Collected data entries
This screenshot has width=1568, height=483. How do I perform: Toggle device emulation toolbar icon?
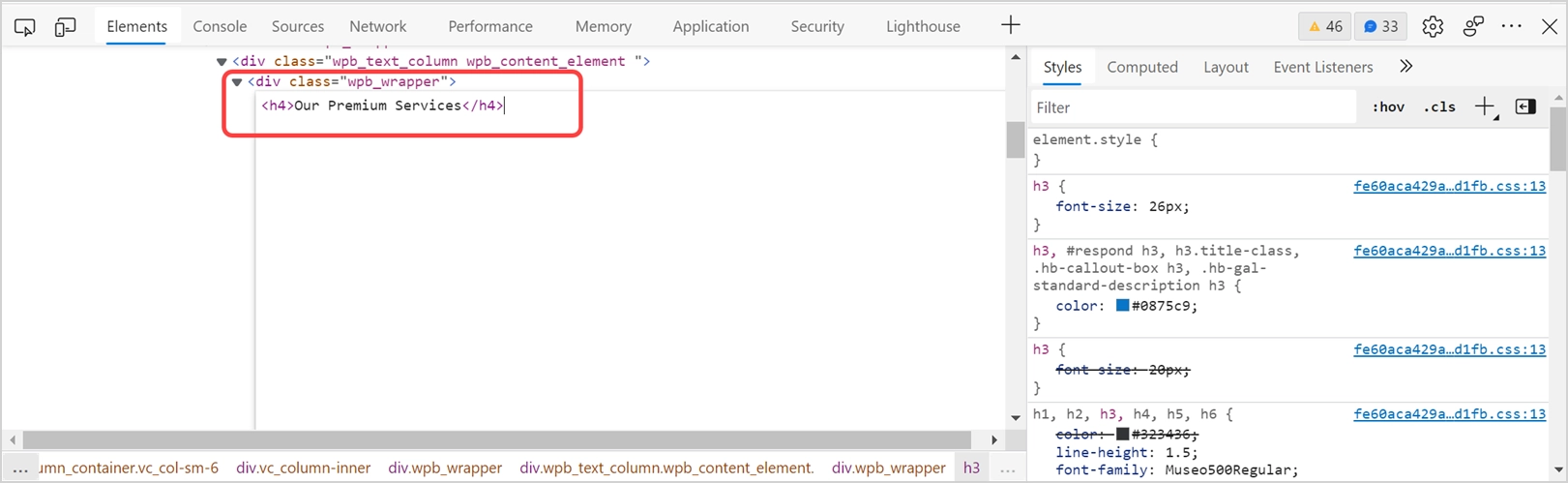point(66,27)
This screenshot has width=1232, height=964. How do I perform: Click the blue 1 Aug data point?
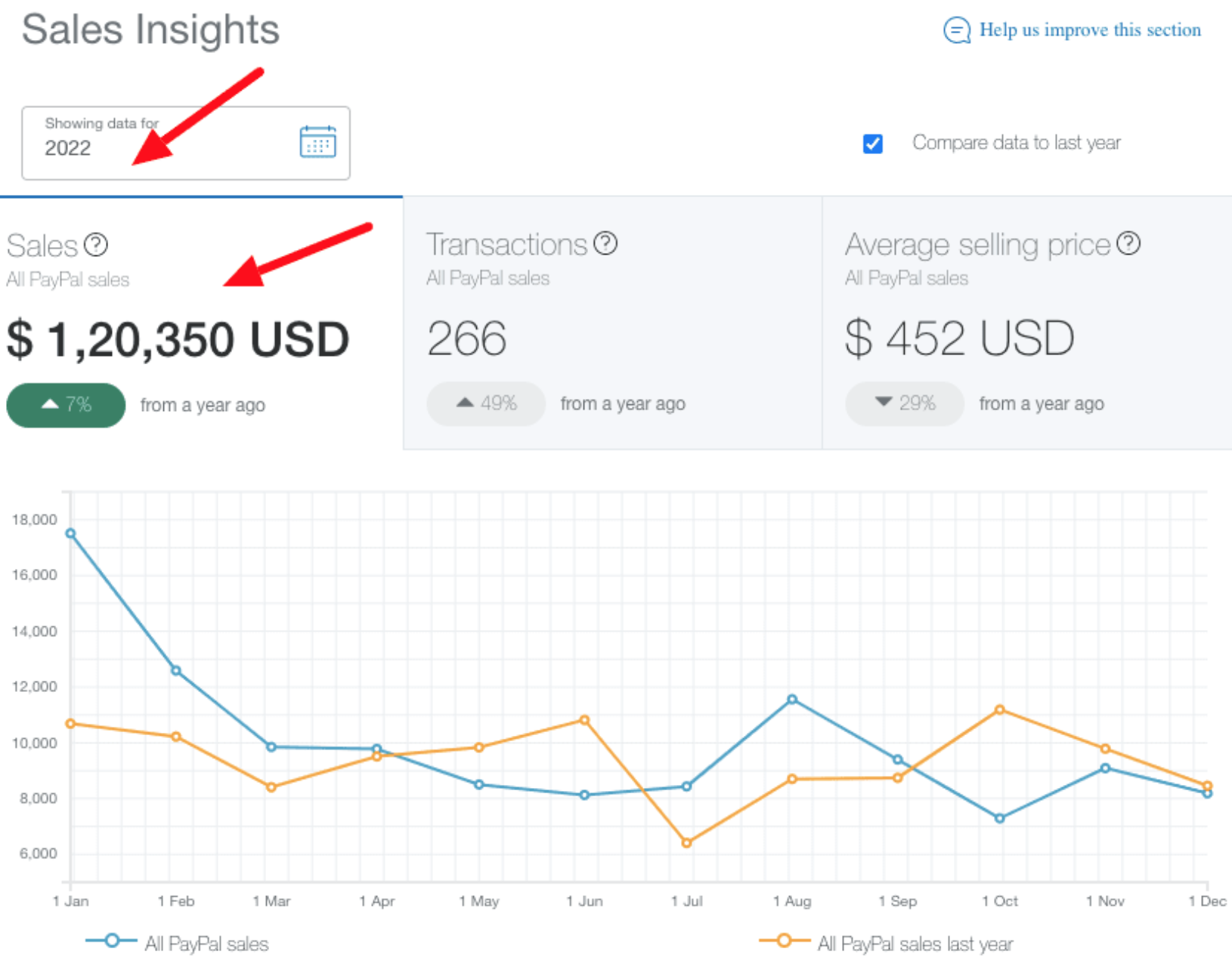(792, 700)
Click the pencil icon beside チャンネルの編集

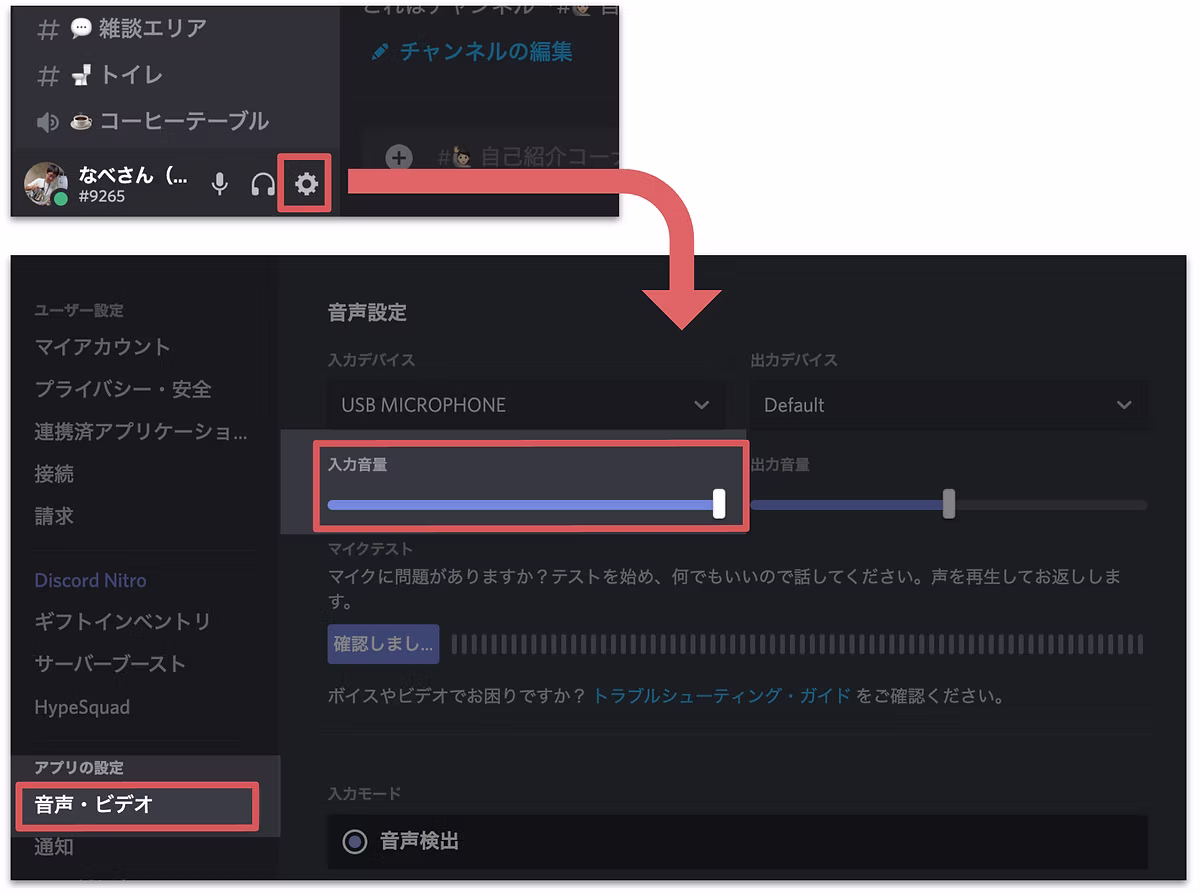pos(379,52)
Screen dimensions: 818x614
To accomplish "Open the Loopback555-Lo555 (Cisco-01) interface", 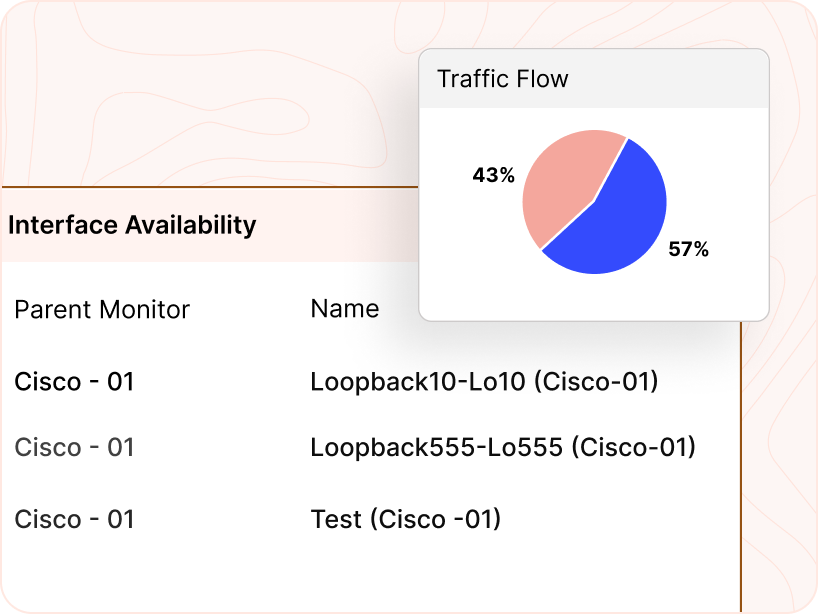I will tap(502, 447).
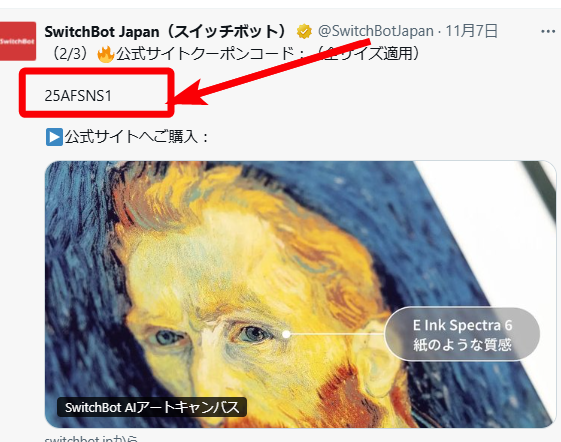Click the (2/3) thread counter text
Screen dimensions: 561x442
[70, 54]
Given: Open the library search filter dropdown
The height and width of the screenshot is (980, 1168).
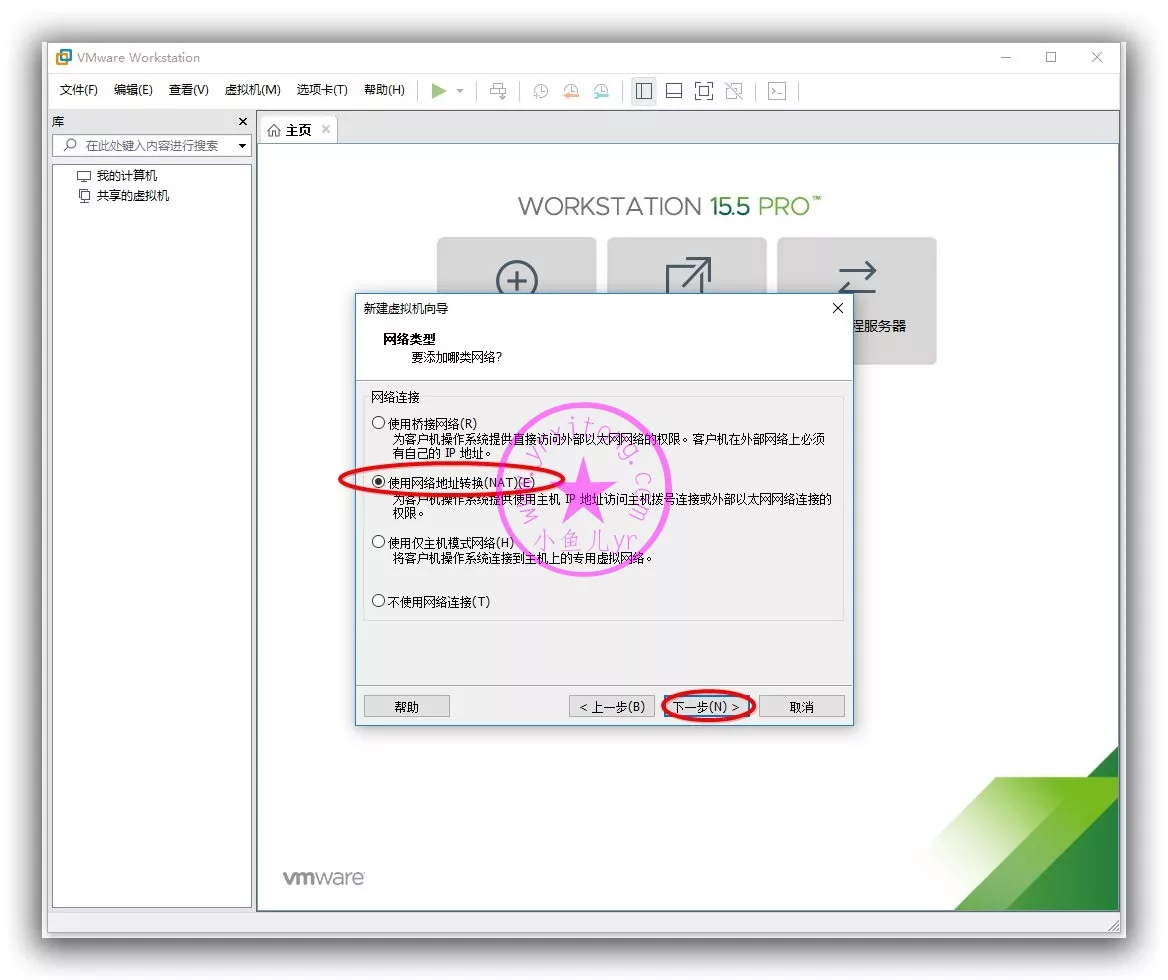Looking at the screenshot, I should (x=242, y=146).
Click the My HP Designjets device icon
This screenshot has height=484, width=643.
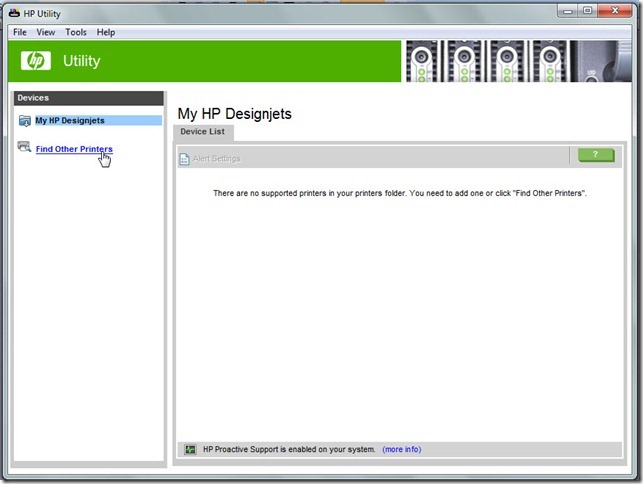(24, 121)

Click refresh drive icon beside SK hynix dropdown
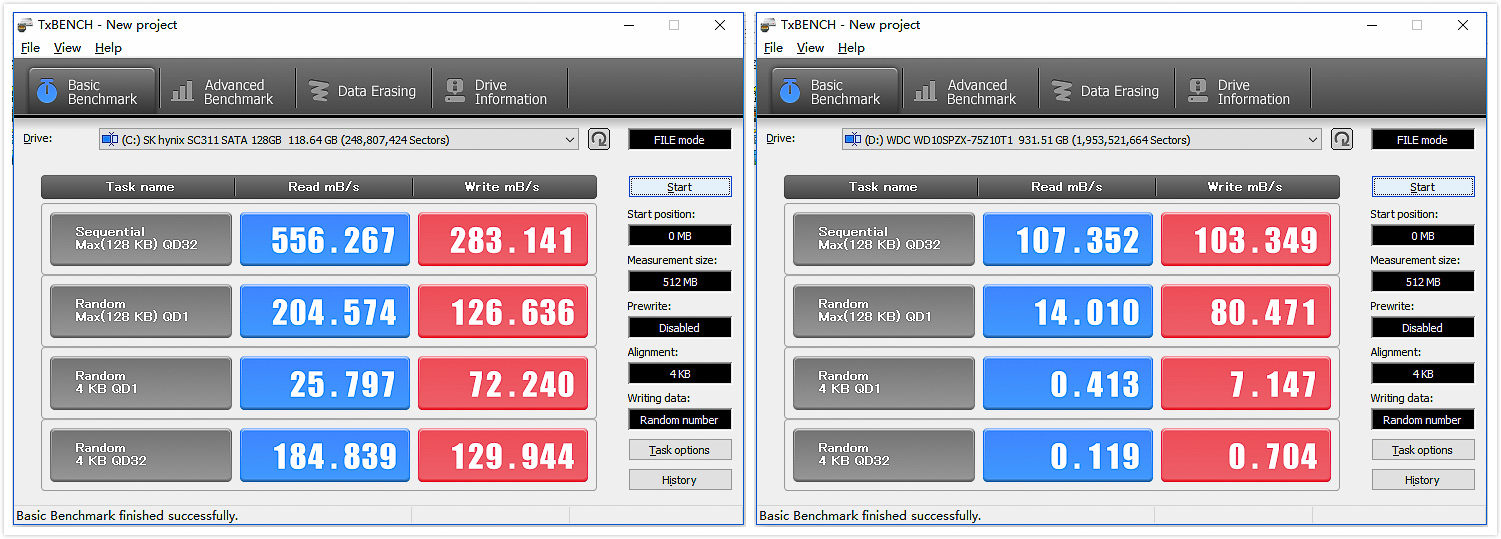tap(598, 139)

**What you will do**
In the data above, the line containing "Given: Open the" and all lines after it are to be reproduced exactly, leaving out the pictures.

**Answer section**
Given: Open the library search filter dropdown
The height and width of the screenshot is (980, 1168).
Looking at the screenshot, I should (x=242, y=146).
Click the My HP Designjets device icon
This screenshot has height=484, width=643.
(24, 121)

Click refresh drive icon beside SK hynix dropdown
tap(598, 139)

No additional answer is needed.